EDITORIAL
MANAUS – O anúncio feito pelo presidente Jair Bolsonaro (PL) na noite de quinta-feira (5) de que o PL vai encomendar uma auditoria independente e privada nas eleições dete ano está carregada de significados. O principal deles, o de que tal auditoria tem credibilidade zero, para usar uma expressão muito comum do próprio presidente.
Bolsonaro deu a dica ao fazer o anúncio. A empresa, segundo ele, “pode daqui a 30, 40 dias, chegar à conclusão que dada a documentação que tem na mão, dado o que já foi feito até o momento para melhor termos eleições livre de qualquer suspeita de ingerência externa, pode falar que é impossível auditar e não aceitar fazer o trabalho”.

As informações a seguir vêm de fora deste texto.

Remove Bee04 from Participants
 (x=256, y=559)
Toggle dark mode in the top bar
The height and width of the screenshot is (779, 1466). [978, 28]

Uma empresa séria aceitaria fazer o trabalho de qualquer forma, ao menos para dizer que o sistema do TSE não pode ser auditado, como quer provar Bolsonaro. Mas o próprio anúncio traz a marca da falsidade que permeia as falas de Bolsonaro neste tema. O próprio presidente levanta suspeitas de que a contratação é uma trama arquitetada por ele para desmoralizar o processo eleitoral brasileiro.
“Olha a que ponto podemos chegar”, diz Bolsonaro, numa mistura de cinismo e demência, e acrescenta que “estamos vendo o TSE” e alguns de seus ministros “ficarem numa situação bastante complicada”.
Aqui, o presidente da República sinaliza que já sabe o resultado do trabalho que a empresa que ainda nem foi contratada para fazer o serviço pode chegar. “Estamos vendo o TSE”? Quem está vendo? Ministros em “situação bastante complicada”? Por que? Sá se sabe o resultado antecipadamente?
Bolsonaro também ironiza o processo eleitoral brasileiro: “Afinal de contas, é o momento de o TSE mostrar para o mundo, através dessa empresa de autoria, que nós temos o sistema mais confiável do mundo no tocante às eleições, inclusive, vamos dar os parabéns pra Bangladesh e Butão também, que são os dois países apenas que fazem eleições com esse sistema eleitoral”. No fim, ele olha para os apaniguados, abre um sorriso cínico, levanta o polegar direito e pergunta: “alguma dúvida aí?”
Bolsonaro não desiste de tentar desacreditar as eleições brasileiras por um simples motivo: o desespero diante das pesquisas de intenção de voto. Se ele estivesse em situação confortável, nada disso seria necessário.
O leitor deve saber que existem dois tipos de pesquisa de intenção de voto: as dos institutos independentes para divulgação e as internas, encomendadas pela própria campanha do candidato. Estas segundas são mais confiáveis para quem as encomenda, porque quem aparece em posição desconfortável nas pesquisas sempre acha que há manipulação dos números.
Mas a pesquisa para consumo interno é feita por empresa ou instituição da maior confiança de quem contrata, e seu objetivo é falar a verdade para o candidato. Por enquanto, o quadro pintado a Bolsonaro não lhe agrada. Isso não significa que a eleição está perdida.
As pesquisas internas apontam caminhos que devem ser trilhados pelo candidato para convencer o eleitorado, mostra onde ele precisa trabalhar. E o quadro no momento é desesperador para quem está no poder e busca a reeleição.
Um candidato que busca a reeleição deve, a seis meses das eleições, estar com pelo menos 40% das intenções de voto para se sentir confiante. Bolsonaro patina entre 30% e 35% desde o ano passado. Tem mostrado crescimento dentro da margem de erro.
Por isso, é preciso jogar a sociedade contra as urnas eletrônicas. Bolsonaro sabe mais do que ninguém que aquela multidão que o segue nas visitas que faz aos municípios brasileiros não reflete o resultado das pesquisas. É um eleitorado fiel que faz sacrifícios pelo seu candidato, mas é um público limitado.
A única forma de não entregar os pontos é tisnar o processo eleitoral, desacreditar o TSE e as urnas eletrônicas para depois questionar o resultado das eleições.
Se Bolsonaro vai ganhar ou perder, ainda não é possível saber. A única certeza que se tem até aqui é que ele não aceitará o resultado das urnas.